## YOUR GOAL
Write out exactly the lines below that run from the line containing "How do I perform: Select the 1GB 7-day plan?" through the last line of the records.

++++++++++++++++++++

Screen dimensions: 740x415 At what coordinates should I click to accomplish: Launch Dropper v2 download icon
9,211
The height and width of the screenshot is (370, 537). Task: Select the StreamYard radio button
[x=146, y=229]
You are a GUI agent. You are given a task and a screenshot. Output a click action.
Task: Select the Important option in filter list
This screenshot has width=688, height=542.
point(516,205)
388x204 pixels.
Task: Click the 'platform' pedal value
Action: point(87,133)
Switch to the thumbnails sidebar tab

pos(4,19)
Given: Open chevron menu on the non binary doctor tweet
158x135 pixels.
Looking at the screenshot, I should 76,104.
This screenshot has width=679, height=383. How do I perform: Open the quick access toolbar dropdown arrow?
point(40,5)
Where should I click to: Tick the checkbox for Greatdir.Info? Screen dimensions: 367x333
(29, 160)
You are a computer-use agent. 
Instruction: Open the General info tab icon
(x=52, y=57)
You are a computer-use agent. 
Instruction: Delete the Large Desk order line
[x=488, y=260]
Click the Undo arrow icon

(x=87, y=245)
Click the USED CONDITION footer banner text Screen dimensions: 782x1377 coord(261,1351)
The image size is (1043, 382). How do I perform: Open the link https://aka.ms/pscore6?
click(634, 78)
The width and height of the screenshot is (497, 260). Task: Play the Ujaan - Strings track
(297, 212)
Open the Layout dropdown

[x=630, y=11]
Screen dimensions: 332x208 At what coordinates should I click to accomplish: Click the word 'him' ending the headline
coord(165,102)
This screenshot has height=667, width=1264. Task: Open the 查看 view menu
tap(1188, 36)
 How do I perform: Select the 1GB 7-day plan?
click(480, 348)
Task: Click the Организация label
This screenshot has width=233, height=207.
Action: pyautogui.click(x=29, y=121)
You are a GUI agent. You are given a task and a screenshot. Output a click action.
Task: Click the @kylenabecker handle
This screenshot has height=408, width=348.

++++++++++++++++++++

## WRITTEN SOLUTION
 How do I perform: Select the 1GB 7-day plan?
click(480, 348)
Task: Click the Организация label
This screenshot has width=233, height=207.
Action: pyautogui.click(x=29, y=121)
You are a GUI agent. You are given a task and a screenshot. Output a click action.
Task: Click the @kylenabecker handle
This screenshot has height=408, width=348.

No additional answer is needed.